From the records below, determine the number of lines containing "icon". Output that number alone.

── Supplied data

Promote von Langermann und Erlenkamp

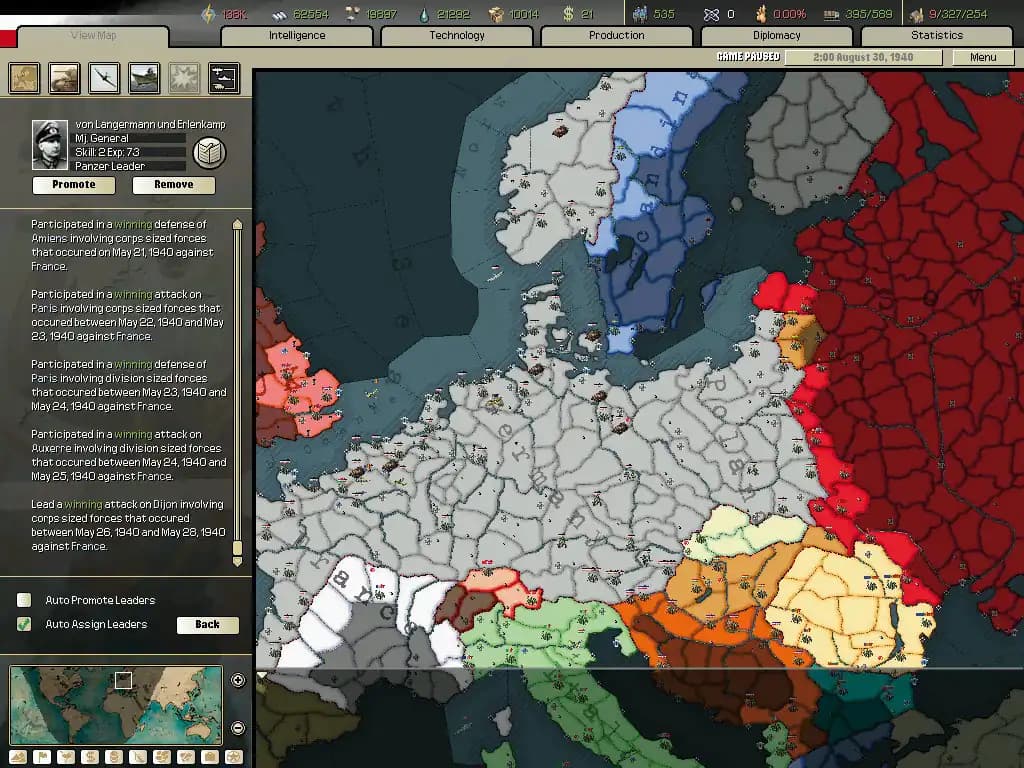(x=73, y=185)
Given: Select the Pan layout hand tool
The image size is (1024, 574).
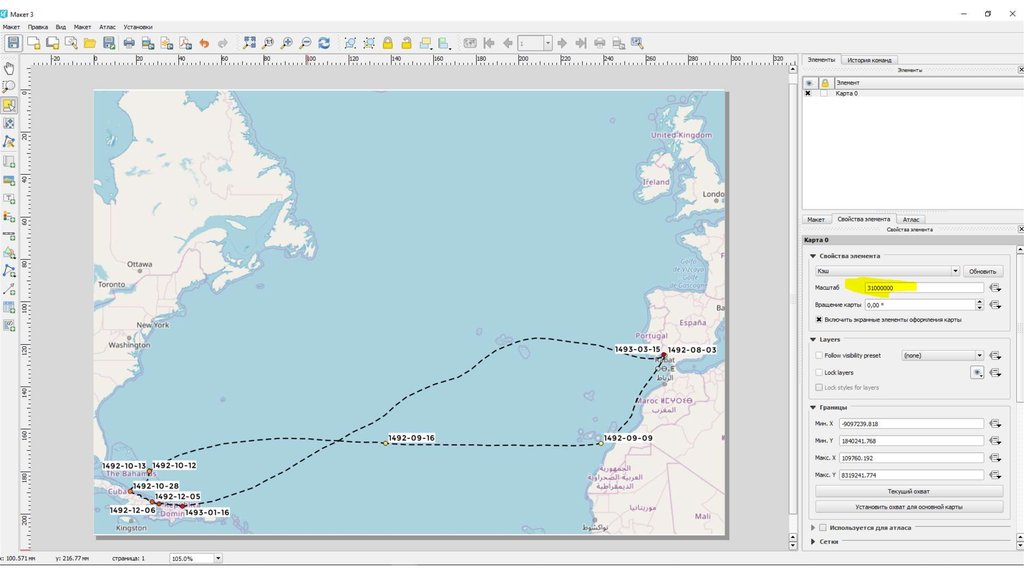Looking at the screenshot, I should point(9,68).
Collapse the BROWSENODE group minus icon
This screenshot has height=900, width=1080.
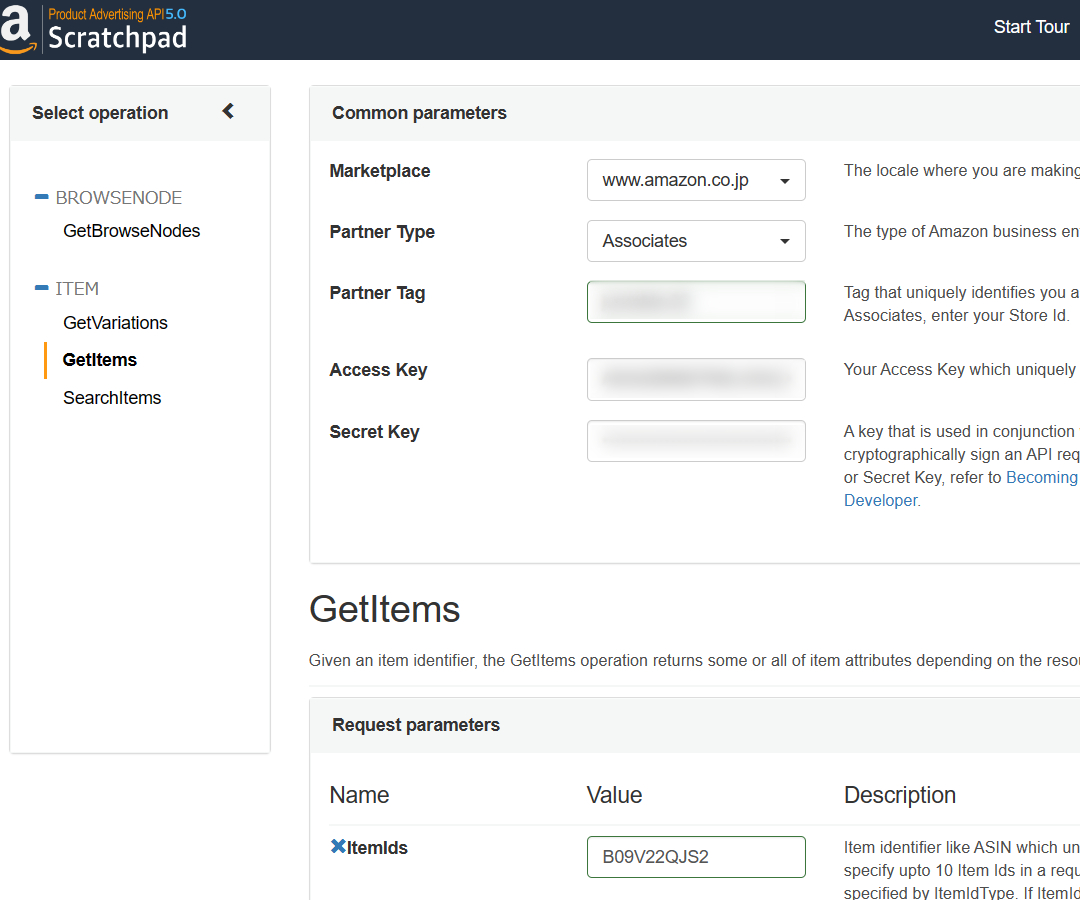[42, 197]
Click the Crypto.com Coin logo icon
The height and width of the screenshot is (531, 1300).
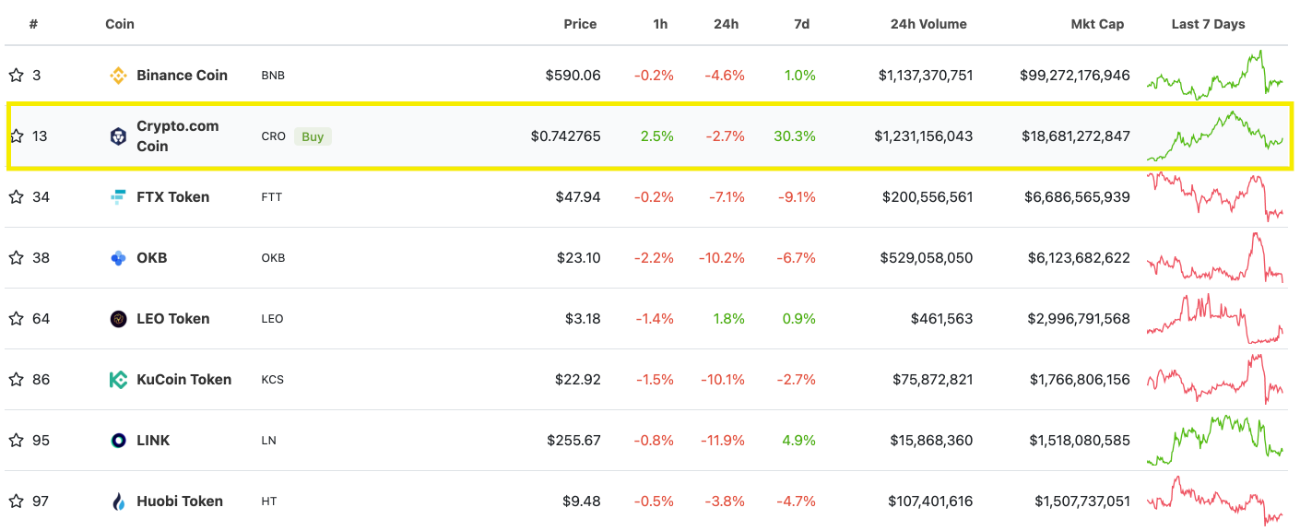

────

== Completed exercise ==
2